I guess if you asked me this question two or three years ago, I would have said the PDA-cell phone world. I think it’s going to become, or has already started to become, the way we do almost everything we do. It feels to me like we can connect and learn and do lots of things through these portable devices. I’m not much of futurist, but I guess that’s where there is still a tremendous amount of opportunity.
I think wearable computers is what they are. We’re wearing these very sophisticated devices on our belts and I think it will allow us to do even more in the years ahead. I don’t think any of us understood two or three years ago the power we would have in these small devices.
I was sitting with my 87- and 88-year-old in-laws for Father’s Day. My mother-in-law said, “How old is Tiger Woods?” and within about 30 seconds, I was able to tell them his birthday is December 30, 1975. She said to me, “Wow. You have a window into the world right in your palm.” That’s a pretty impressive opportunity for all of us. I think that’s certainly one amazing technology going forward.

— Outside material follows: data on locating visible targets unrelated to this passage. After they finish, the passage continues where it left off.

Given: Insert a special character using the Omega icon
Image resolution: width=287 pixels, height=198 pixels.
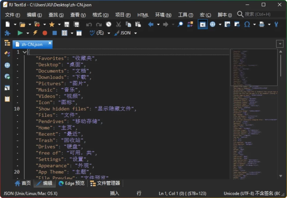Looking at the screenshot, I should click(247, 24).
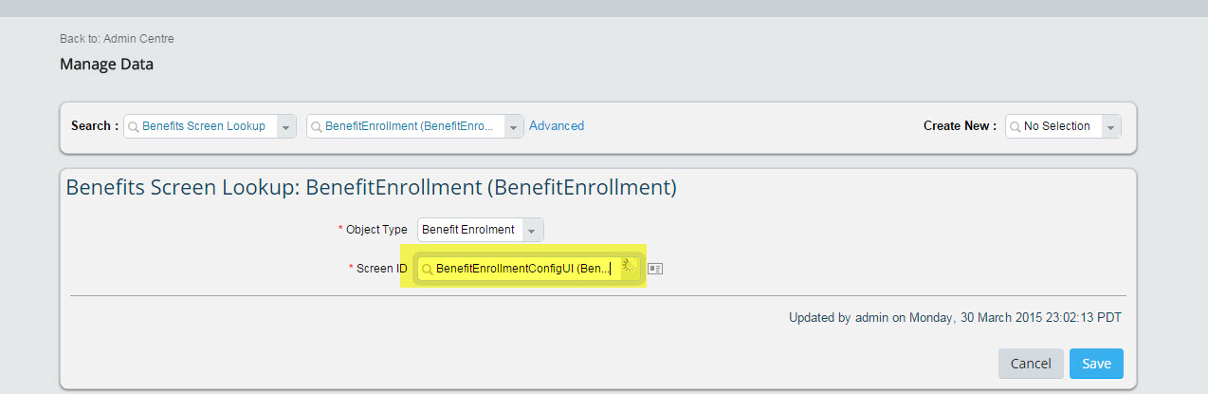Open the details card icon beside Screen ID
The height and width of the screenshot is (394, 1208).
click(654, 270)
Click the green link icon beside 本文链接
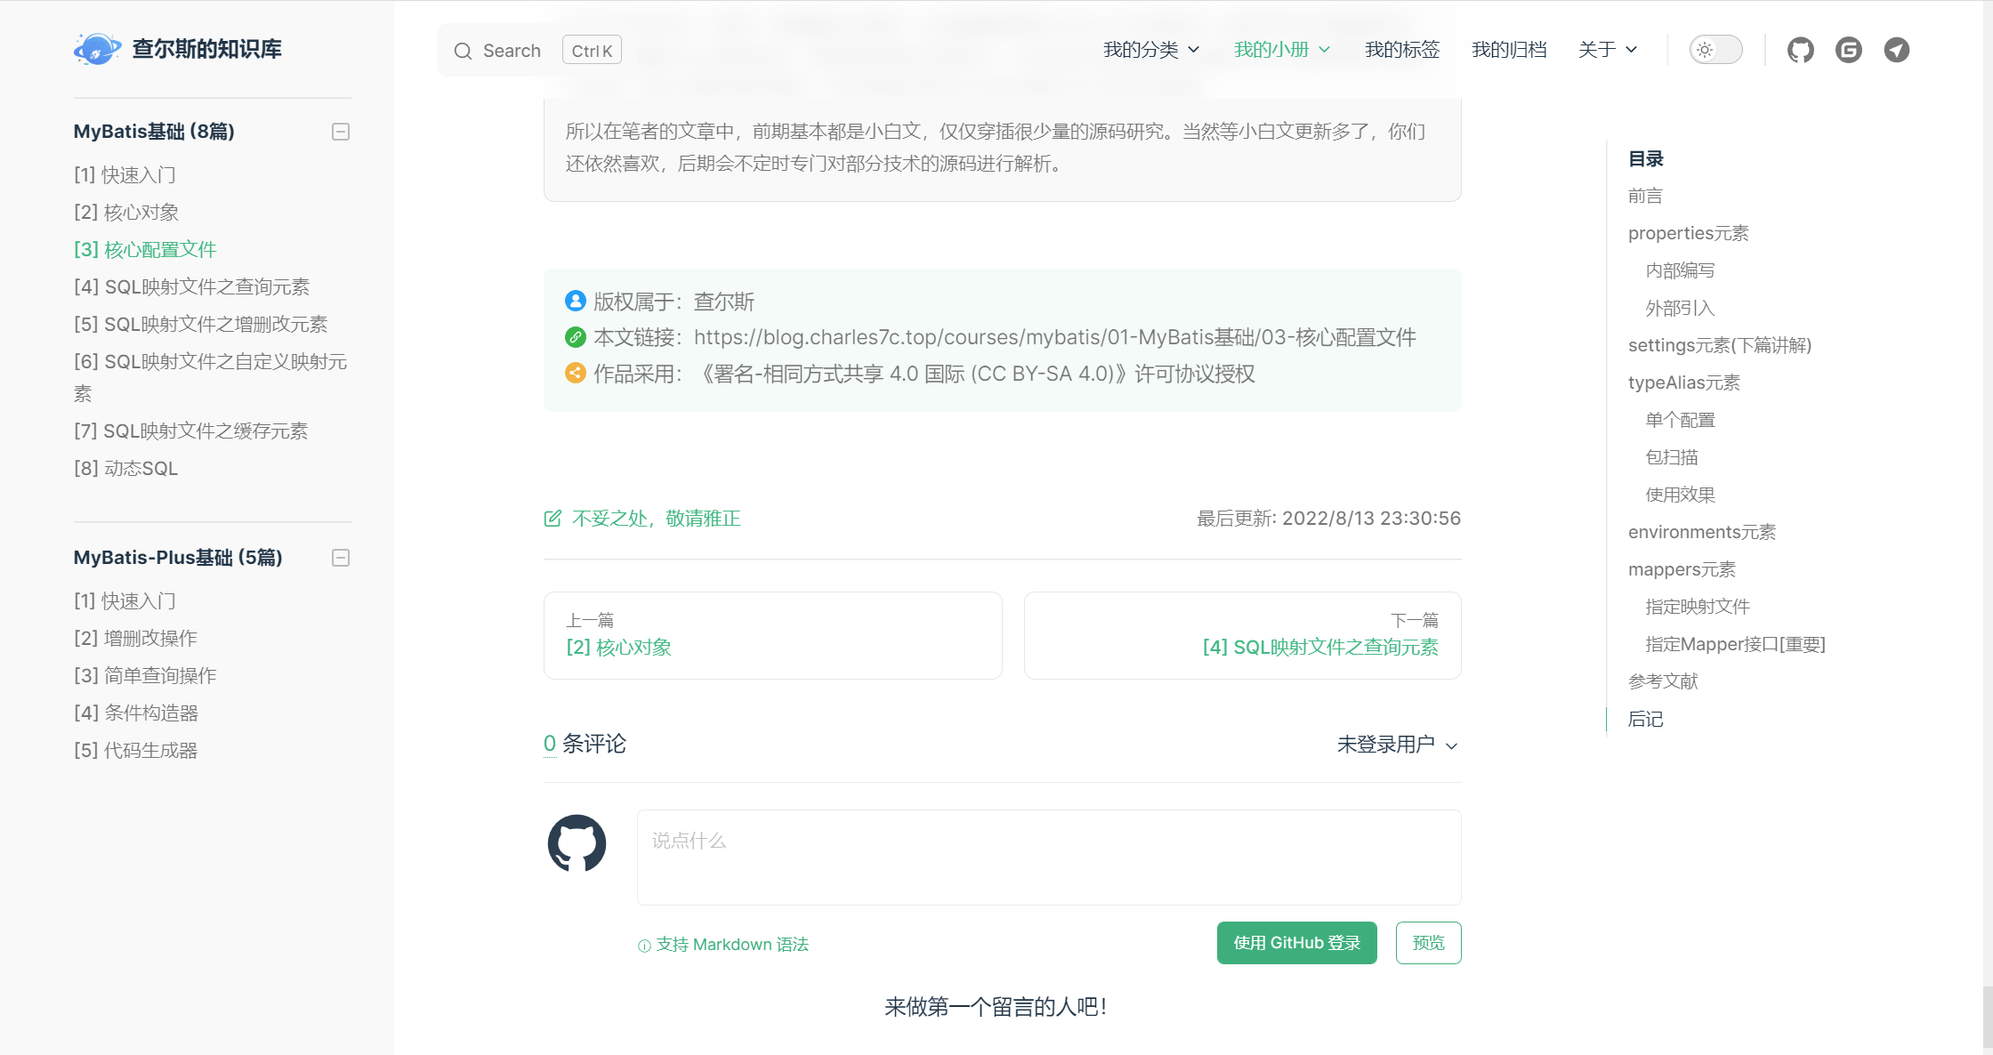 (575, 337)
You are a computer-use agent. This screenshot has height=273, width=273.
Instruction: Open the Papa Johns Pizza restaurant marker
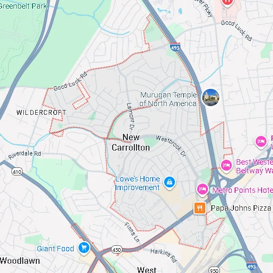pyautogui.click(x=199, y=208)
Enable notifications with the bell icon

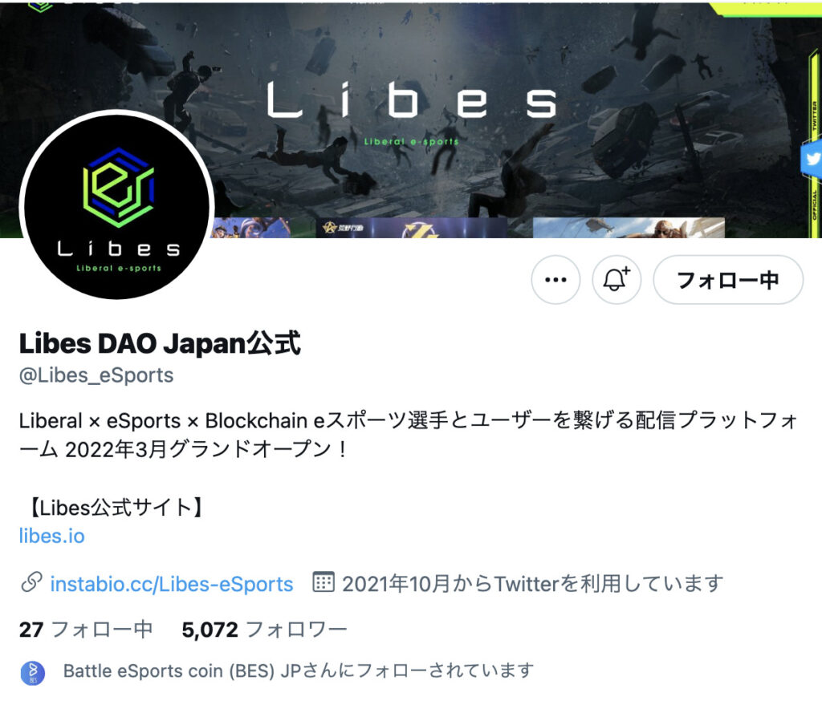click(x=617, y=280)
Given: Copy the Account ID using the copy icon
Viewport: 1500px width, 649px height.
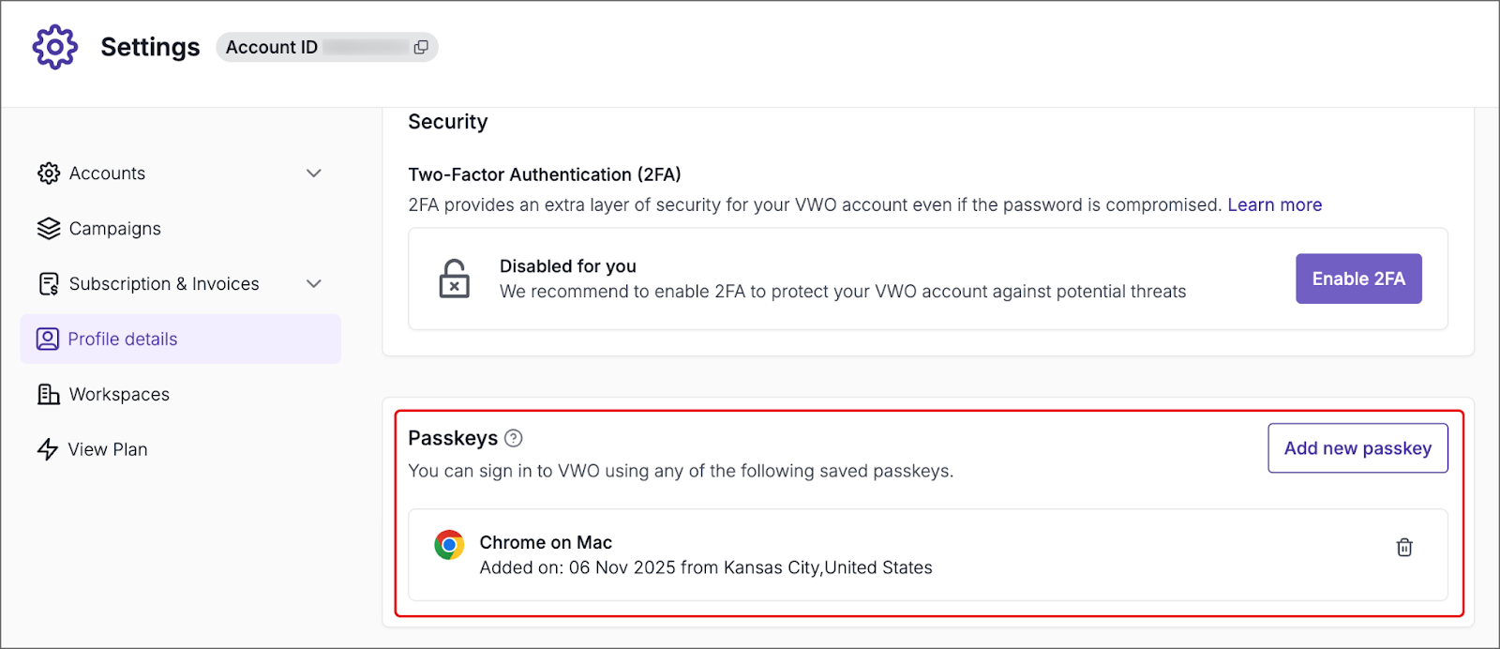Looking at the screenshot, I should coord(419,47).
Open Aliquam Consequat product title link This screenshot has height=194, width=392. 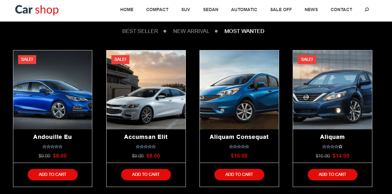point(239,137)
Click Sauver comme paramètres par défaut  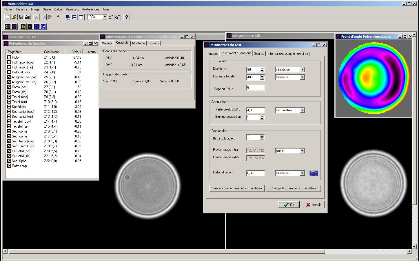pos(237,188)
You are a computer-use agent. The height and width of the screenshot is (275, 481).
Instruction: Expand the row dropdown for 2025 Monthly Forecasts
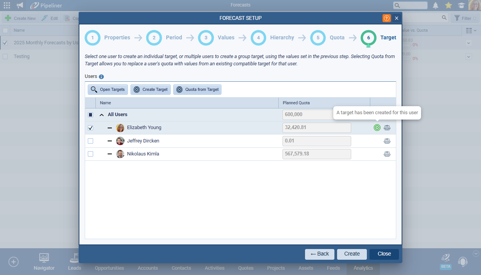click(469, 43)
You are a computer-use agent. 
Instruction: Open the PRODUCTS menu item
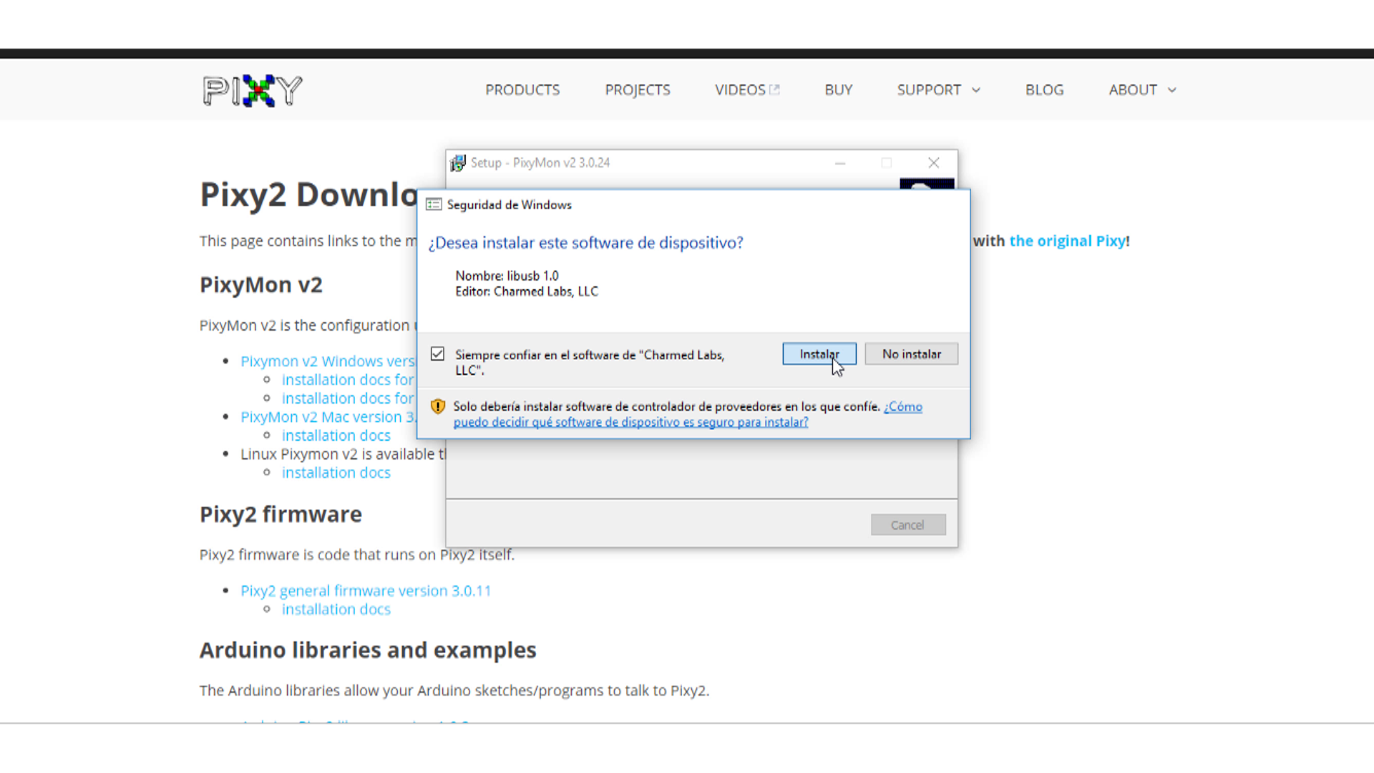522,90
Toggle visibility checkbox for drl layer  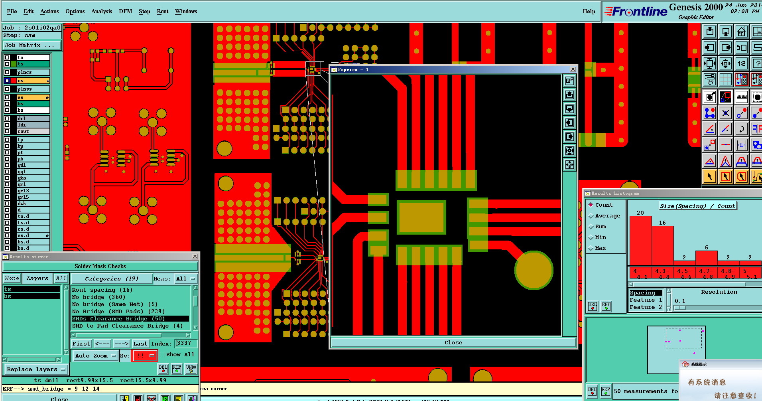(x=7, y=118)
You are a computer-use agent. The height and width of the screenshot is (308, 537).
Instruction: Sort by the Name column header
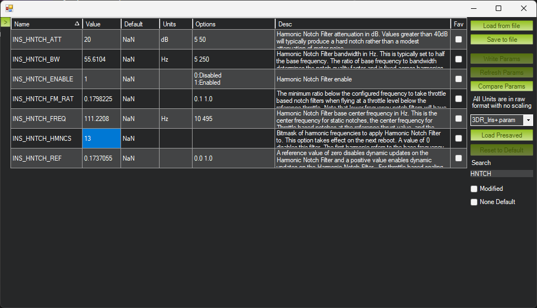(x=46, y=24)
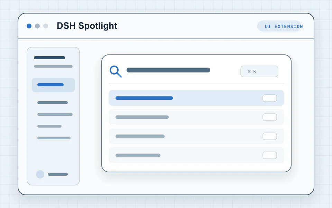
Task: Select the highlighted blue sidebar item
Action: [53, 85]
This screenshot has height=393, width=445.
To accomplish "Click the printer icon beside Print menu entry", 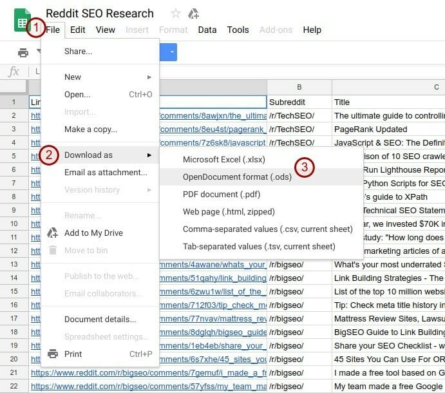I will [53, 354].
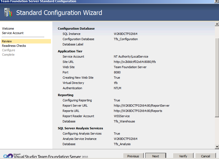Click the Report Server URL value
219x159 pixels.
141,106
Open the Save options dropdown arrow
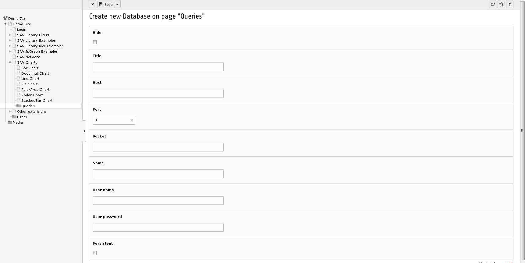The width and height of the screenshot is (525, 263). pyautogui.click(x=117, y=4)
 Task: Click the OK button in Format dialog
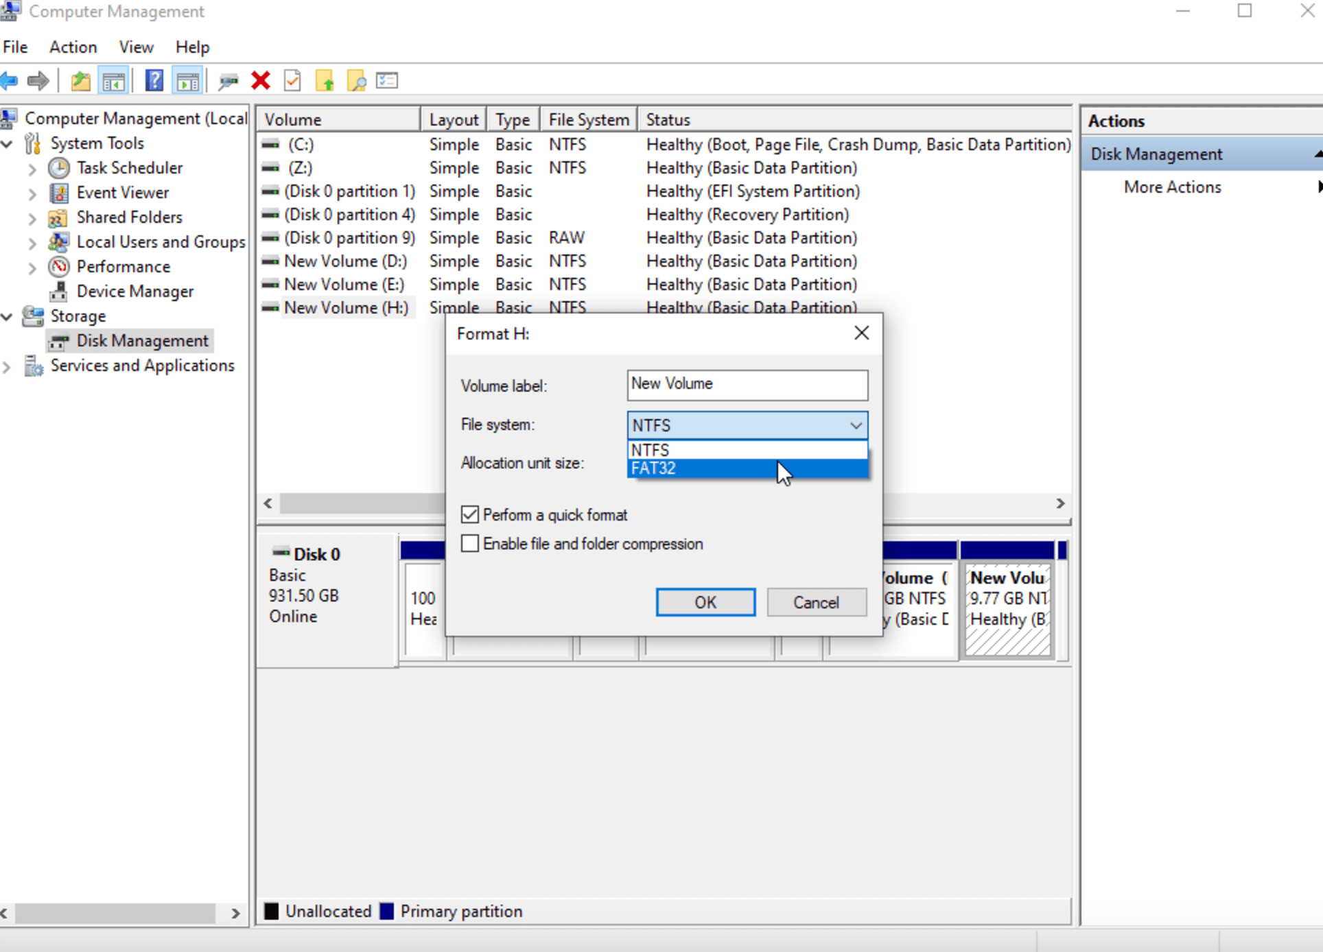705,602
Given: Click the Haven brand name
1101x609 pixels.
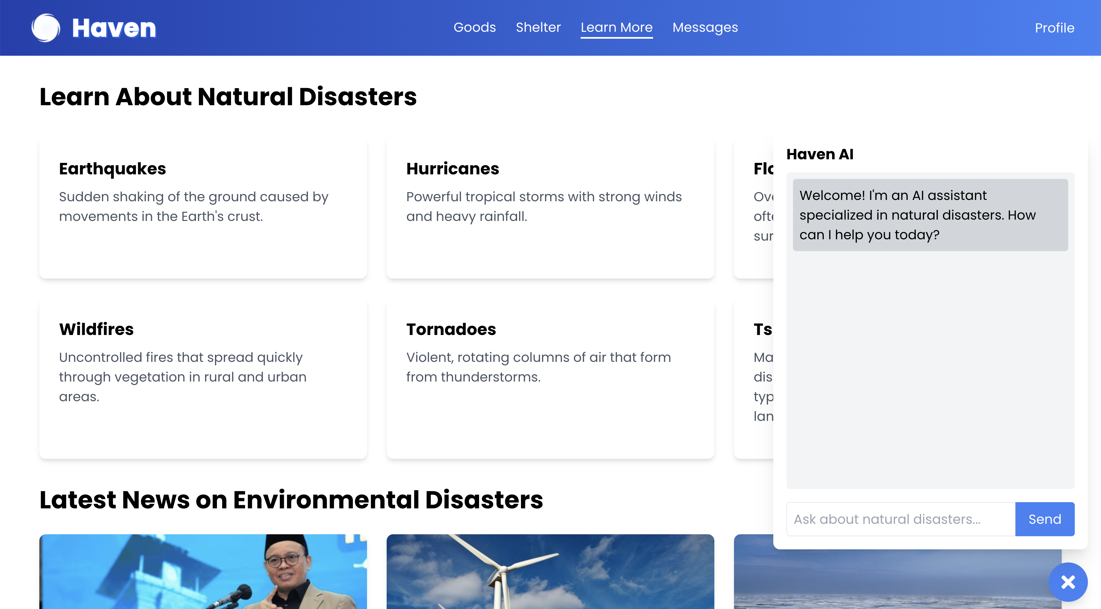Looking at the screenshot, I should tap(114, 28).
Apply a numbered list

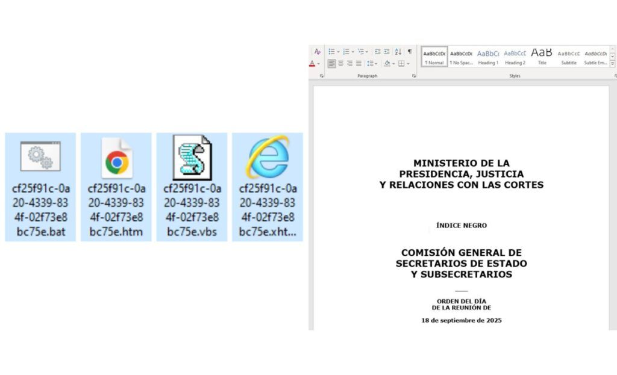(346, 51)
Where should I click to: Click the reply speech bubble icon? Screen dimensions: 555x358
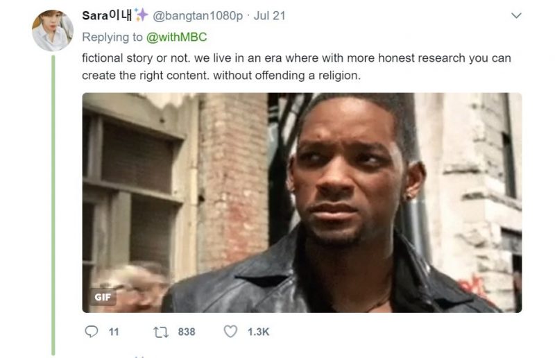(x=92, y=332)
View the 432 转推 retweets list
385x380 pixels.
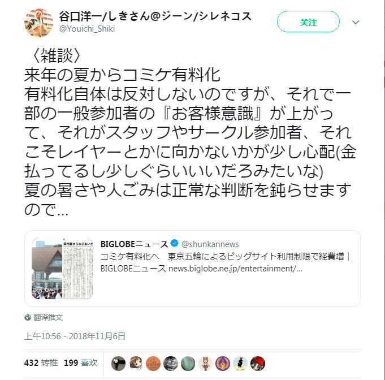(41, 363)
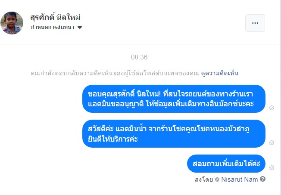This screenshot has width=281, height=195.
Task: Select the สอบถามเพิ่มเติมได้ค่ะ message bubble
Action: coord(226,164)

I think in healthcare, the technology opportunities for diagnosis and treatment of disease are the ones more impressive. Today I had a chance to shadow somebody in our Radiation Oncology department and walk through the department, look at some of the amazing technologies they use to target treatment for cancer. You look around and you see a lot of sick people, but you see people who are so hopeful and optimistic about their futures. I think it’s because people do believe there is great promise in these medical technologies that are prolonging life. Life matters, and I think a lot of these young men and women that I saw this morning — an extra year or two with your children or grandchildren really matters and these technologies are providing hope. The young physicians coming out of medical school today are so excited about making a difference in some of these technological areas. So I’m very excited. I think the future has got a whole lot to offer.
Who do you admire in the industry?
John Glaser is a rock star. I more than admire him. I think he’s amazing. I think John Halamka, for a whole different set of reasons, is amazing. He probably doesn’t even remember what he’s been to me in my career, but I’ve called upon him when I needed some advice about certain things that were happening and he’s been very helpful to me as well.
From a technology point of view, I have tremendous admiration for Sam Palmisano at IBM. I think he’s trying to make a difference in an interesting set of ways. I think he’s been successful in some interesting ways that are not obvious to a lot of the customers around the world.
Judy Faulkner. I think Judy is an amazing human being who has stuck to her guns and made a commitment very early in her career that she was going to make a difference and she certainly made a difference. Outside of technology, I love Michael Bloomberg. I wouldn’t have been disappointed to see him run for President of the United States. I think he decided against that, but I think he’s also brilliant and has done some cool stuff.
Is there anything else you want to talk about?
I guess the only thing I would add that we didn’t talk a whole lot about is people. How are we going to nurture, grow, and respect the people who have to do this hard job we have in information technology? How do we make them feel valued? How do we treat them with respect and have a life?
My children are grown and married and have children of their own. I’m grateful that’s the case, because if I had young children at home, I don’t know when I’d see them. These jobs have become so consuming that I worry a little bit that for the young people who are growing up in healthcare IT, the demands are so great that they are making some bad decisions sometimes abut where to be at 6:00 at night. Instead of going to a Little League game, they’re at the office dealing with a tough problem. One side of me loves that — to see their dedication and commitment — but I worry that they are missing out on some important parts of their lives that they won’t be able to re-create.